Task prompt:
If a line in the entries contains the word "computer", list it.

Records for processing:
——————————

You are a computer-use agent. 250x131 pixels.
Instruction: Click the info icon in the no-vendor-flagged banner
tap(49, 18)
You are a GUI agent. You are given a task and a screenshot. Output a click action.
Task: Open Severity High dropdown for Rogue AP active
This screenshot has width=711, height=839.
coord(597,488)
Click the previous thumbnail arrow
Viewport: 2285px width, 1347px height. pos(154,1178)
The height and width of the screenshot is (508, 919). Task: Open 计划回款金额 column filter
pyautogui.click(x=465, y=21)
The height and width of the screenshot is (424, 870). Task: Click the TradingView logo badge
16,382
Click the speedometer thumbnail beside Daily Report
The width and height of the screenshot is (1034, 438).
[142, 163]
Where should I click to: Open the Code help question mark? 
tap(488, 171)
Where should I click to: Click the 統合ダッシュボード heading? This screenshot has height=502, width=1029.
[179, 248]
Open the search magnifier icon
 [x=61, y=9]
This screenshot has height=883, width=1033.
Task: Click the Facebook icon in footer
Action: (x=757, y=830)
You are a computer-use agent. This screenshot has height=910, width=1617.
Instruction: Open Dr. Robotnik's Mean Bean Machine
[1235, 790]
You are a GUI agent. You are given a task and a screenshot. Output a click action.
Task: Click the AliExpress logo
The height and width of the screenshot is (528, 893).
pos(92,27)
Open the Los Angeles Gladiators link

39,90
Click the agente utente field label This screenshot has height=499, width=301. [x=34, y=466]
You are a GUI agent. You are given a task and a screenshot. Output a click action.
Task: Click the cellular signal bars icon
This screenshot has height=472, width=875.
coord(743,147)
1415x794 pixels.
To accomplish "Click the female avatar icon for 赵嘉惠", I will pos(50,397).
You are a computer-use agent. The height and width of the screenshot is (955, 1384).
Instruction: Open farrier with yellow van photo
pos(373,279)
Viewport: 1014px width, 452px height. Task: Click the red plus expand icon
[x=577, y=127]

——————————

Answer space:
You are a computer-use agent. 250x131 pixels.
You are a computer-use agent. This screenshot has height=910, width=1617.
You are a computer-use agent. The height and width of the screenshot is (955, 1384).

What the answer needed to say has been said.